Esta primavera visité la escuela secundaria John Jay, en los suburbios de Nueva York, para informar sobre cómo una profesora de inglés, Jessica Binney, estaba manejando el tema de la IA.
En una clase de escritura creativa, pidió a los alumnos que le dieran instrucciones a un chatbot para que escribiera un poema. Los resultados fueron, como era de esperarse, genéricos, así que los alumnos pidieron al chatbot que hiciera revisiones, analizando en qué aspectos el bot lo había hecho bien y en cuáles había fallado.

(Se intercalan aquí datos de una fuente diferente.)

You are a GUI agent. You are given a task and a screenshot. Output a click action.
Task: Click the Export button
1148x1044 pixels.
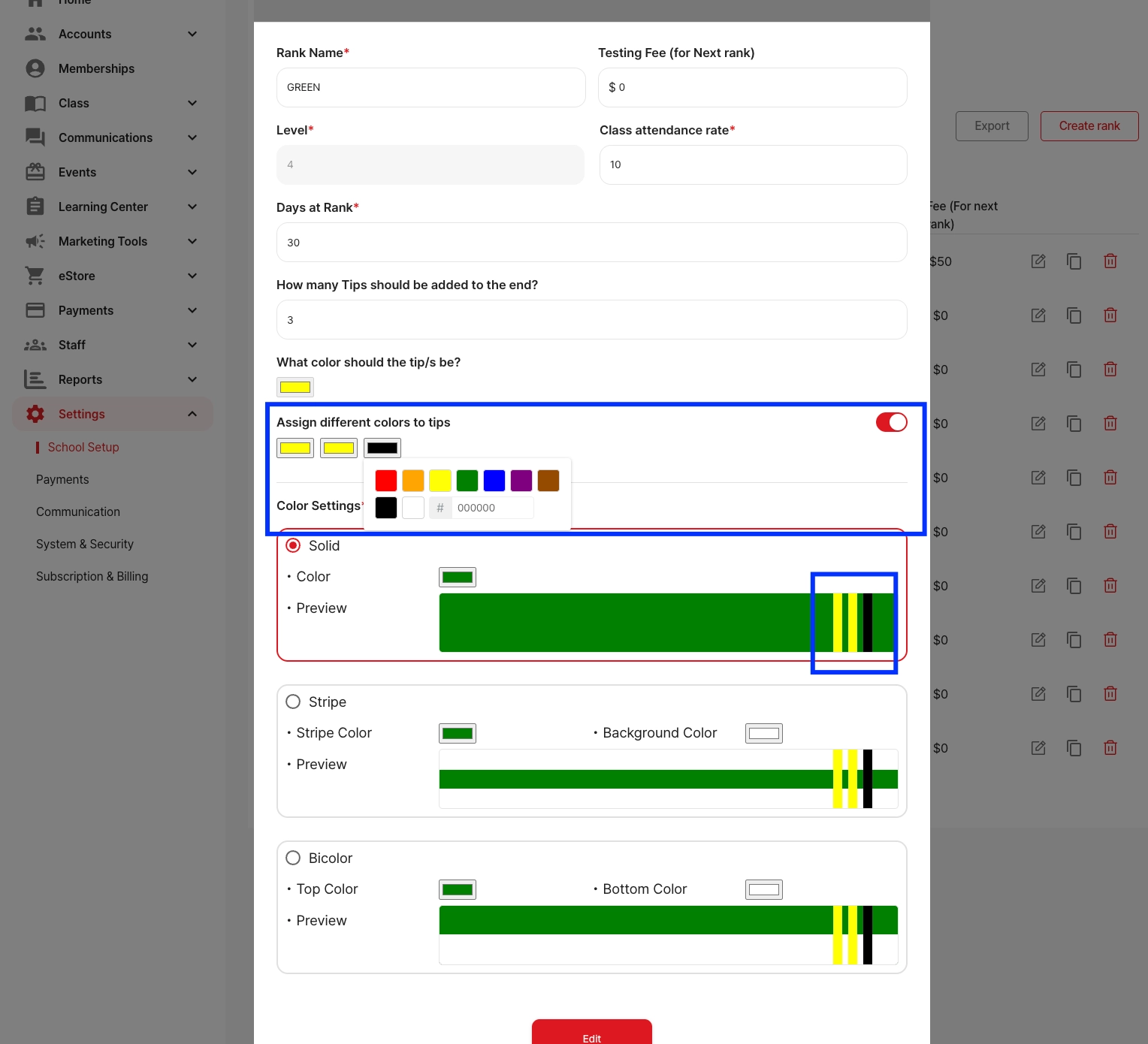point(992,126)
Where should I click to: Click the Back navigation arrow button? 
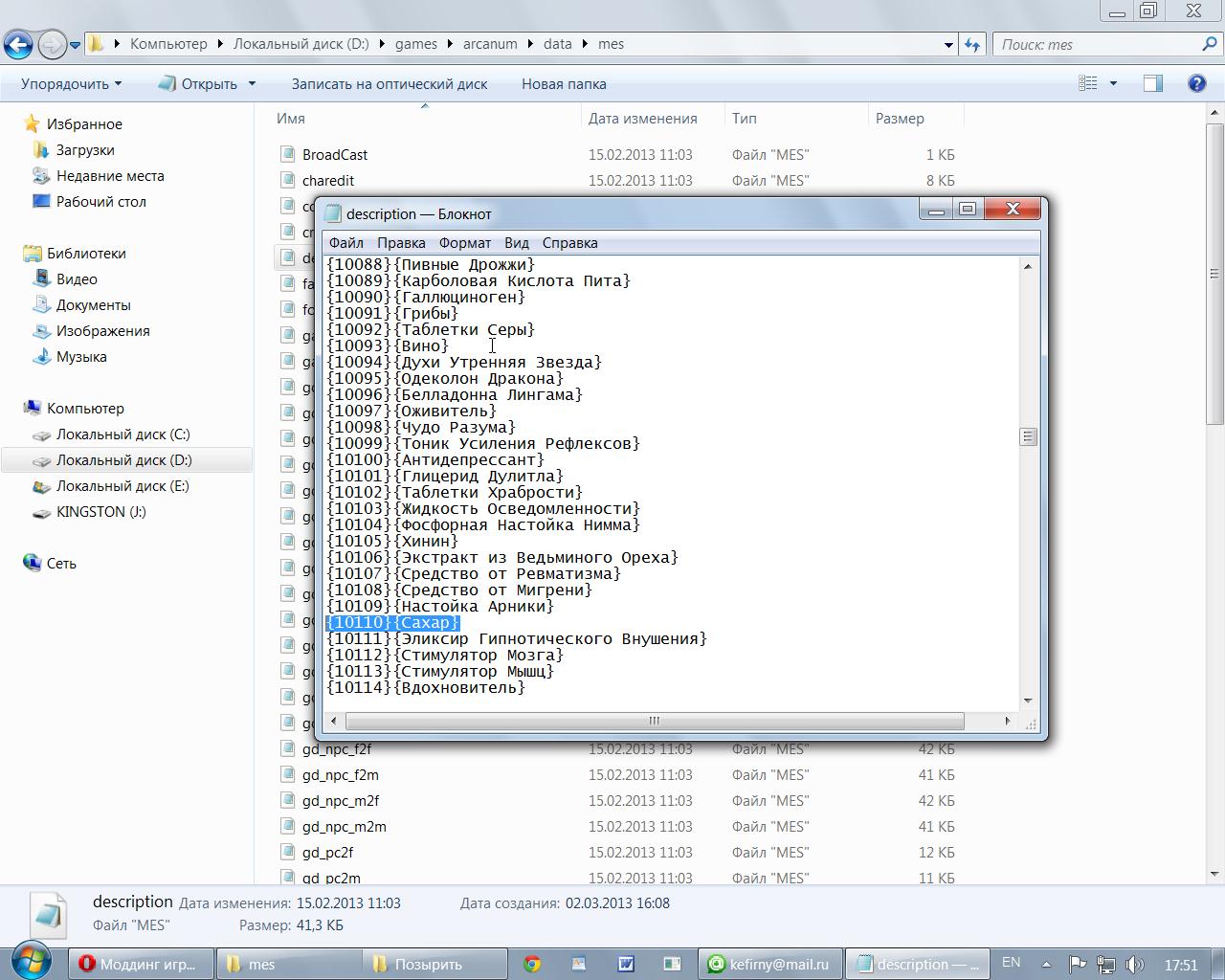18,44
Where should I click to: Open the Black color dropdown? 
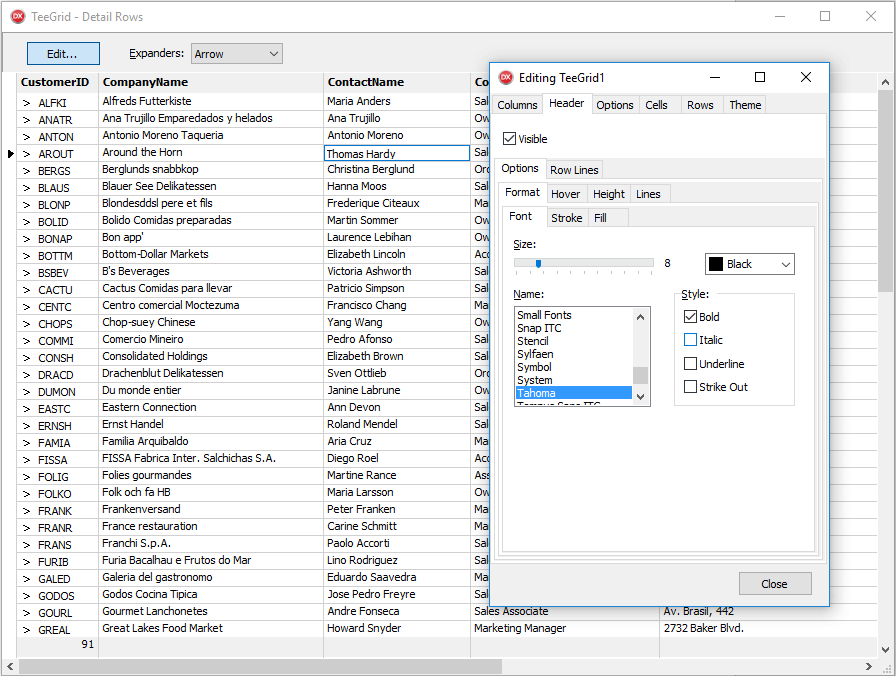tap(749, 263)
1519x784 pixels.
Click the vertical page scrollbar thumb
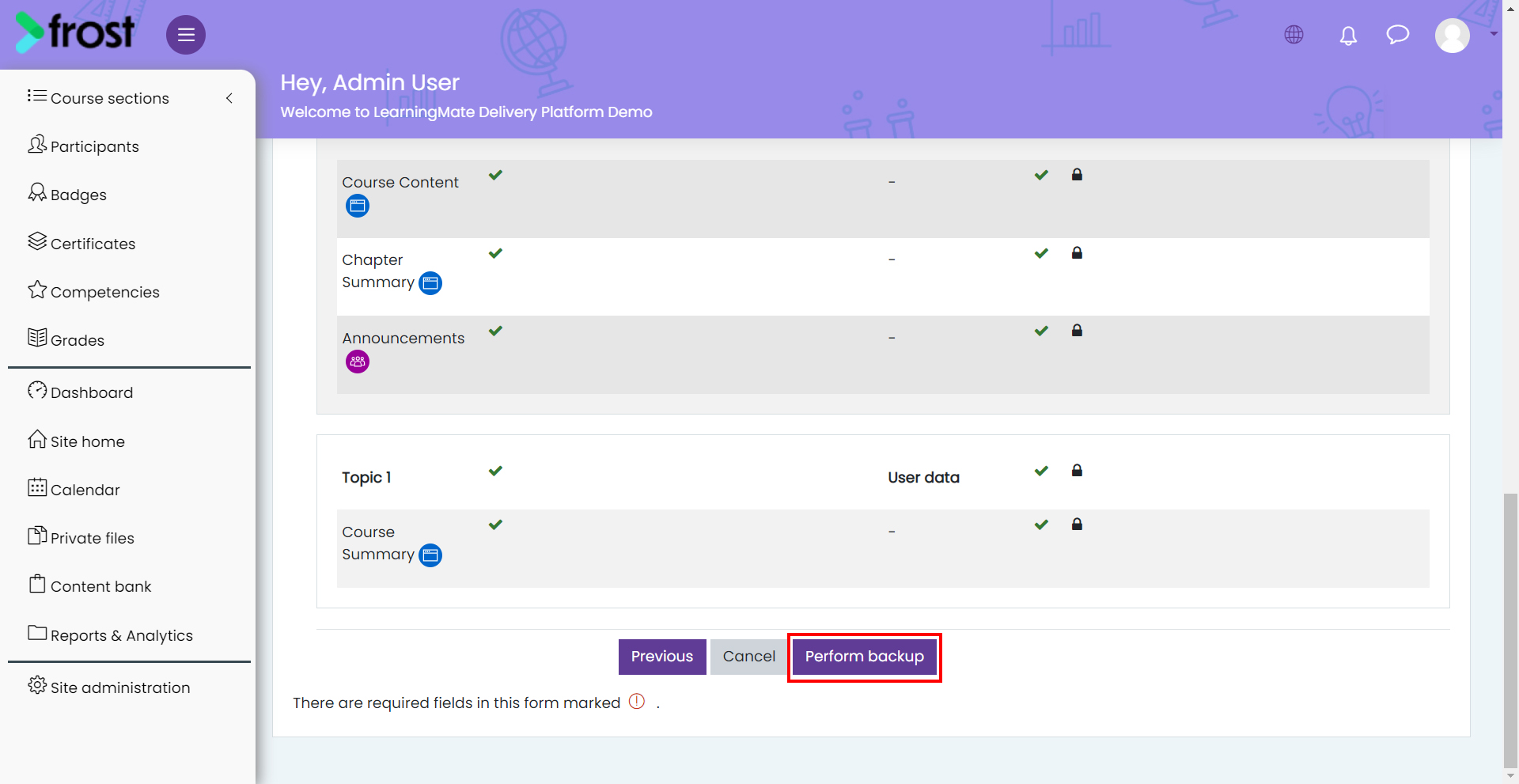(x=1510, y=630)
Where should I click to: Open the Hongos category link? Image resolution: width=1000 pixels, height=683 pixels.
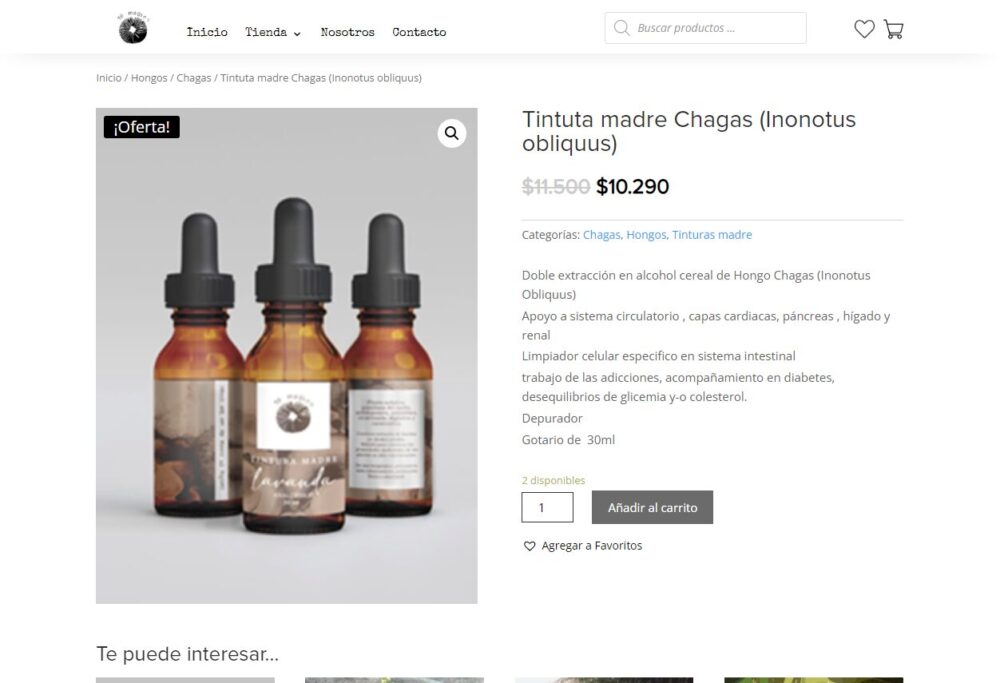click(646, 235)
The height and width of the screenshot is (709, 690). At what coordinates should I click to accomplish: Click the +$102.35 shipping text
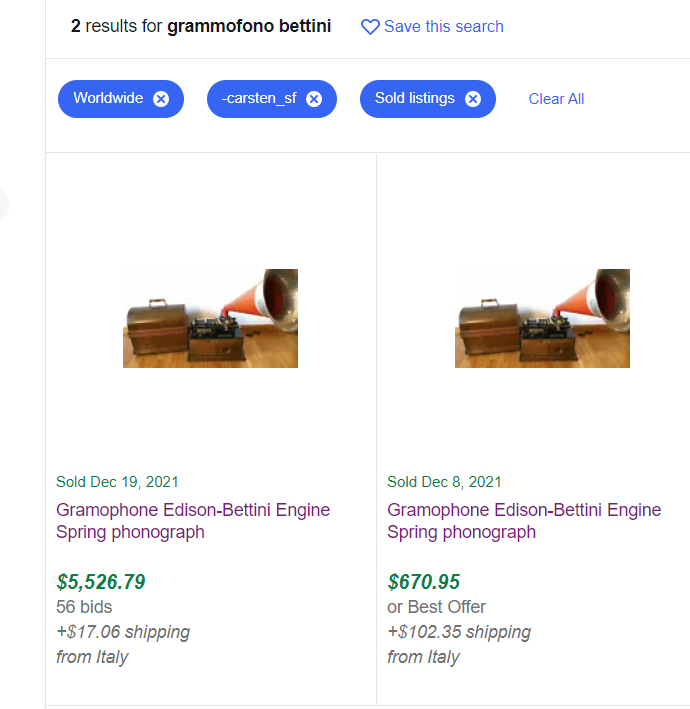click(x=459, y=632)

Aun así, como muchos educadores, se había cansado de vigilar el uso indebido de la IA en las tareas para hacer en casa. En el curso de inglés de nivel avanzado (Advanced Placement) pasó gran parte de la redacción de ensayos, que se realizaba en el salón de clases, a papel y lápiz.
En su mayoría, los estudiantes no se quejaron. Muchos ya habían pasado por un romance inicial vertiginoso con la IA, antes de replantearse la relación con estas herramientas. Ainsley Graham, una estudiante de tercer año, me dijo que estaba encantada con la capacidad de ChatGPT para ayudarla con el análisis de datos en una clase de investigación científica, pero reconoció los riesgos de usar chatbots para escribir ensayos sobre literatura.
“No estás fortaleciendo ese músculo al analizar estos textos tan difíciles”, dijo. “Se supone que deben ser difíciles”.
Cuando Cassady Tondorf de 17 años descubrió cómo los chatbots generaban textos, se dio cuenta de la absoluta falta de originalidad. “Todo Internet está a su disposición”, dijo. “Simplemente está regenerando las mismas cosas, una y otra vez”.
Si quiere ser valiosa en el mercado laboral, pensó, necesita tener ideas y habilidades que sean exclusivamente de suyas.